3. Il ajoute après cela: «Les enfants que j'ai engendrés,» c'est comme s'il avait dit: les enfants de mes oeuvres que j'avais commencé à mettre au monde dans la crainte, afin qu'on putdire de notre âme: «elle avait beaucoup d'enfants, elle est tombée à rien (1S 2,5), m'ont été enlevés, ils ont été roulés.» Mais cette pieuse lignée «Qui m'a été enlevée, qui a été roulée comme on roule la tente des bergers,» et mise en réserve pour un temps, non rejetée pour toujours. Il continue: «ma vie a été coupée comme le fil que coupe le tisserand,» pour que je susse bien que le progrès de ma vie n'est pas entre mes mains; mais dans celles du Tout-Puissant, de même que la toile est sous la main du tisserand, d'autant mieux «qu'il la tranche lorsqu'elle ne faisait que commencer,» à son principe même, en sorte qu'il a repris ce qu'il me donnait. Toutefois si ma force a, défailli elle ne m'a pas pourtant abandonné tout à fait, au point, de laisser croire que celui qui avait pu commencer n'a pas pu achever. Mais qu'ai-je besoin de m'étendre davantage? J'ai pu bientôt me convaincre de cette vérité que «c'est dans la faiblesse que la puissance éclate davantage (2Co 12,9),» et je me suis écrié: «c'est un bien que vous m'ayez humilié (Ps 118,71).» J'ai vu par là en effet, «dès le matin, que vous termineriez ma vie le soir même,» c'est-à-dire que vous me consommeriez moi-même. Ce n'est pas air matin seulement de votre visite, ou le soir de la tentation, mais dans l'un et dans l'autre, que consiste la perfection pour moi. J'étais un insensé, moi qui me contentais «d'espérer jusqu'au matin,» puisque David dit: «Israël doit espérer dans le Seigneur depuis le point du jour jusqu'à la nuit (Ps 129,6).» Mais comme j'étais faible dans mon espérance, il a brisé comme un lion tous mes os:» je veux dire la force dans laquelle je mettais imprudemment toute ma confiance pour l'avenir, sous l'aile tutélaire de la grâce. Mais qui est celui qui a brisé ainsi mes os, sinon le diable notre ennemi, qui rôde comme un lion rugissant, et cherche quelqu'un à dévorer? Mais vous, Seigneur, vous me relevez de cette humiliation et de cette épreuve qui m'ont brisé, «et vous ne finirez ma vie que le soir,» attendu que c'est du soir et du matin que se compose un jour tout entier.
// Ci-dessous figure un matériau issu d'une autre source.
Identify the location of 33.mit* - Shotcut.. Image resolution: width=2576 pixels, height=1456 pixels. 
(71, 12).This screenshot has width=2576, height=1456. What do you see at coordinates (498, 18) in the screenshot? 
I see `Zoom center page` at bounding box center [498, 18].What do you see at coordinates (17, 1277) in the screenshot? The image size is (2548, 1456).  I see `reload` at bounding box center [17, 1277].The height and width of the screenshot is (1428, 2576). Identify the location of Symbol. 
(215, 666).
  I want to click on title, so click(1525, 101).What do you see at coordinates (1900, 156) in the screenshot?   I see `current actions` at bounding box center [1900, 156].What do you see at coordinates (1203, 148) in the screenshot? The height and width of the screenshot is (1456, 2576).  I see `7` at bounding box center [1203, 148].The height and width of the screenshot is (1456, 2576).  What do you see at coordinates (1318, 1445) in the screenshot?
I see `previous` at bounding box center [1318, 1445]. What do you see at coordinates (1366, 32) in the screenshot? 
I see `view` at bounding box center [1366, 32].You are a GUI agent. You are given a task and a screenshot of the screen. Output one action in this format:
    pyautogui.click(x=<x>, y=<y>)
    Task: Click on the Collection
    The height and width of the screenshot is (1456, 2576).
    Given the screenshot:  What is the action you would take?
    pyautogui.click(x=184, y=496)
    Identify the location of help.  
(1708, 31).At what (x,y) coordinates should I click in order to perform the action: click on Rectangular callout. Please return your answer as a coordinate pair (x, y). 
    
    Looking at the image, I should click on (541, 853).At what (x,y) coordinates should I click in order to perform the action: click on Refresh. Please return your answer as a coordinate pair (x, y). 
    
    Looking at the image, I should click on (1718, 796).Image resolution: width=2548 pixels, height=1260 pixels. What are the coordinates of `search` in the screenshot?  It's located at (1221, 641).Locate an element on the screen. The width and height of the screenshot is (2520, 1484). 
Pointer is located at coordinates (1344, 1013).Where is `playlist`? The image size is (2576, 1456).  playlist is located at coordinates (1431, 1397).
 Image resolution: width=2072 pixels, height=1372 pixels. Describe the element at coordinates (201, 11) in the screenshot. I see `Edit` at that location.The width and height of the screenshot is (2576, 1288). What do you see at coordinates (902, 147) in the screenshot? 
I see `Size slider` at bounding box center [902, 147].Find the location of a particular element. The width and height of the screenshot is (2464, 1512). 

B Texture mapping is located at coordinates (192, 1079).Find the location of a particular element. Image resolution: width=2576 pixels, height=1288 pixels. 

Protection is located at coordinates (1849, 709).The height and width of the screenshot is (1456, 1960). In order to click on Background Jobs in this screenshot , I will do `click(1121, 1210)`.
4. Voilà pourquoi je bénirai le Seigneur, comme j'ai appris à le faire, en tout temps, c'est-à-dire, le matin et le soir (Ps 48,19), non pas à la manière de ceux qui ne vous bénissent que lorsque vous leur faites du bien; non pas comme ceux qui ne croient que pour un temps, et se retirent lorsque la tentation s'approche (Lc 8,13); mais je dirai avec les saints: «Si nous recevons le bien de la main de Dieu, pourquoi donc n'en recevrions-nous pas aussi le mal (Jb 2,10)?» Le matin «je crierai donc comme le petit de l'hirondelle vers le Seigneur,» et le soir, «Je gémirai comme la colombe,» c'est-à-dire, lorsque le matin de la grâce me sauvera, je me réjouirai comme l'hirondelle et je ferai comme elle entendre ma voix pour remercier la grâce de sa visite: puis, quand viendra le soir, le sacrifice du soir ne fera point défaut, je gémirai comme la colombe, et répandrai des larmes dans la tribulation. Voilà comment le matin et le soir seront également consacrés à Dieu, puisque le soir sera donné aux larmes et le matin à la joie. Oui, à la nuit tombante, je serai plongé dans le deuil et l'affliction, après avoir joui du bonheur et de la joie du matin. Dieu aime également le pécheur dans la componction et le juste dans les joies de la dévotion, de même qu'il hait le juste ingrat autant que le pécheur que rien ne trouble. Certainement, «semblable au petit de l'hirondelle,» on me verra voler ça et là, m'occuper des emplois de Marthe, et donner joyeusement à tout ceux qui se trouveront dans la nécessité. «Je gémirai comme la colombe;» sur ce qui résiste en même temps que je verrai ce qui reste. Voilà ce que je ferai le matin et le soir, c'est-à-dire avant et après, selon ce que Laban a dit, en parlant de celles qui étaient le type de ces deux époques de la vie: «Ce n'est pas la coutume chez nous de marier les plus jeunes avant leurs aînées (Gn 29,26), bien qu'on passe indifféremment de l'une à l'autre. C'est, je pense, ce que Job veut faire entendre quand il dit: «si je m'endors je dis aussitôt: quand me lèverai-je, et de même quand je me lève, j'aspire au soir (Jb 7,4).» Si, arrivé au soir de la contemplation, il était en repos, il aspirait au matin pour ressusciter à l'action, de même que, fatigué aussi, il attendait le soir pour revenir avec bonheur, aux doux loisirs de la contemplation.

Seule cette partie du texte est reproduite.